START Data records

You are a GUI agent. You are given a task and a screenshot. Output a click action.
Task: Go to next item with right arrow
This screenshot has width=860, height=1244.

END Data records
START Data records

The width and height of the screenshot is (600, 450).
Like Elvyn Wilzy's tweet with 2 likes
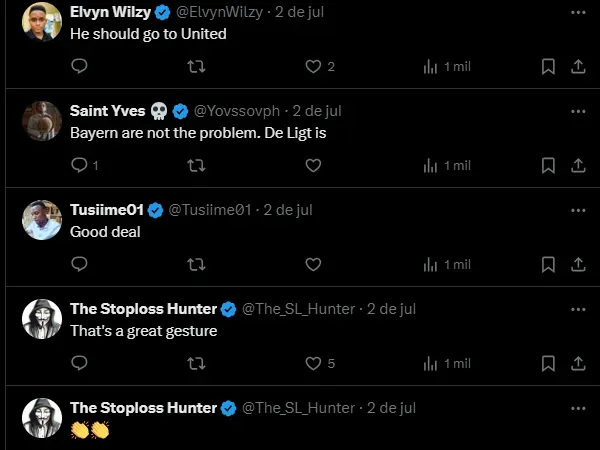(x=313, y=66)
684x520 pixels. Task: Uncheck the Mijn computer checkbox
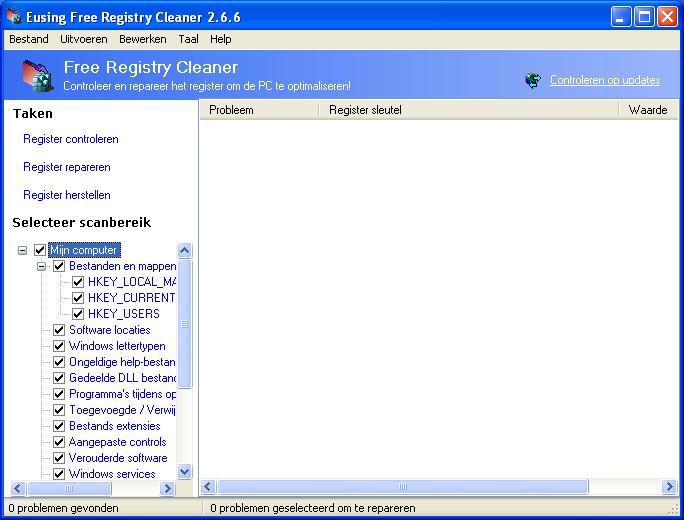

END Data records

Only the lines above from the one containing "The width and" through the one containing "684x520 pixels. Task: Uncheck" should be returned, verbatim and inclusive, with pictures excluded.

» Solved problem
The width and height of the screenshot is (600, 450).
Like Elvyn Wilzy's tweet with 2 likes
(x=313, y=66)
684x520 pixels. Task: Uncheck the Mijn computer checkbox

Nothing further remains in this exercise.